(ARGENTINA) Boca desea tener de vuelta a Sebastián Villa para dejar atrás un semestre para el olvido en ofensiva. Al respecto, el xeneize ya inició gestiones formales con Independiente Rivadavia para repatriarlo, aunque la negociación no es fácil por la alta cotización del colombiano. Con este contexto, a la dirigencia se le ocurrió ofrecer un “paquete de jugadores” a cambio, y este fin de semana trascendió la lista.
El propio Riquelme ya se puso en contacto con la dirigencia mendocina para preguntar condiciones y empezar a negociar. Fuentes del club reconocieron que “la cifra que se maneja por el extremo colombiano es elevada y ronda entre los 8 y 10 millones de dólares” y adelantaron que “el Xeneize no estaría dispuesto a desembolsar completamente en efectivo”.
Rodolfo Arruabarrena fue quien encendió la urgencia por este fichaje. El entrenador considera a Sebastián Villa una “prioridad absoluta para su esquema táctico” y solicitó su llegada inmediata de cara al arranque formal del ciclo competitivo. Su intención es potenciar la banda con un atacante desequilibrante.
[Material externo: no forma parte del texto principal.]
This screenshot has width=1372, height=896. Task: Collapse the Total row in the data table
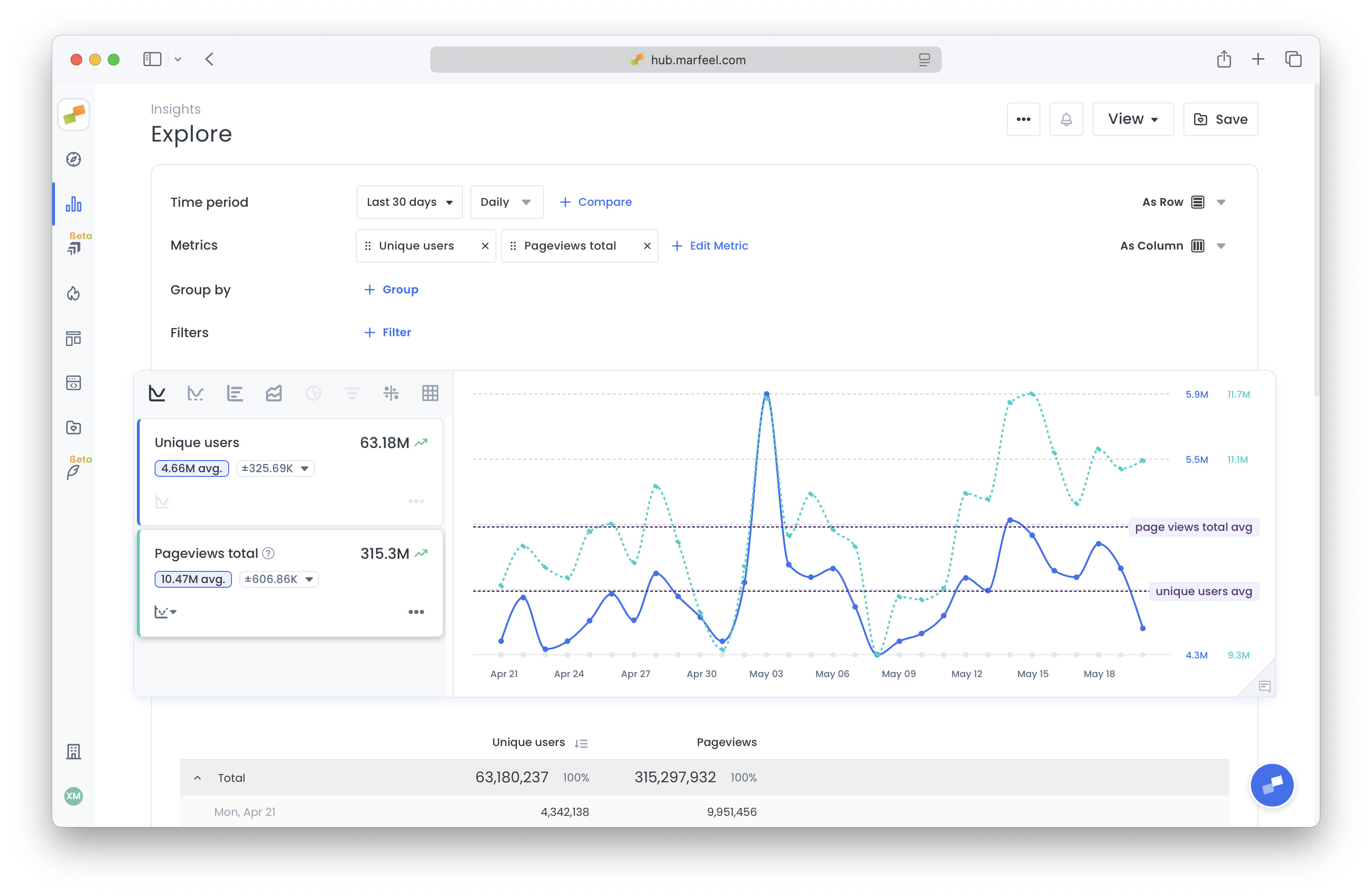[x=198, y=777]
El gran escollo para destrabar la vuelta de Sebastián Villa es la postura de la Lepra Mendocina. Por el momento, la institución propietaria del pase “no vería con buenos ojos recibir múltiples jugadores a cambio” y prioriza el ingreso de dinero en efectivo para autorizar la salida del futbolista. El club cuyano no se conforma con cualquier ofrecimiento y mantiene la tasación alta.
Cuáles son los jugadores que podrían irse de Boca a cambio
Para sortear ese rechazo, la propuesta inicial de Boca incluye a tres futbolistas del plantel que tuvieron poca continuidad. Los nombres que aparecen como piezas de intercambio son Agustín Martegani, Lucas Janson y Juan Ramírez, a quienes también se suma la alternativa de Kevin Zenón como el activo de mayor valor en la negociación. La intención es amortizar el alto costo de la ficha con jugadores que hoy no son prioridad para el cuerpo técnico.
En cuanto al protagonista, Sebastián Villa “vería con buenos ojos un regreso” a la Ribera, según confiaron desde su entorno. Sin embargo, mantiene una conducta cautelosa: no quiere ejecutar la cláusula de salida para forzar la rescisión y evitar un portazo en Mendoza, club al que llegó tras su conflictiva salida del Xeneize en 2023.
La negociación está encaminada pero los próximos días serán clave para definir la letra chica. En Boca esperan no demorar la novela y tener una resolución antes de que el plantel inicie la pretemporada con Arruabarrena.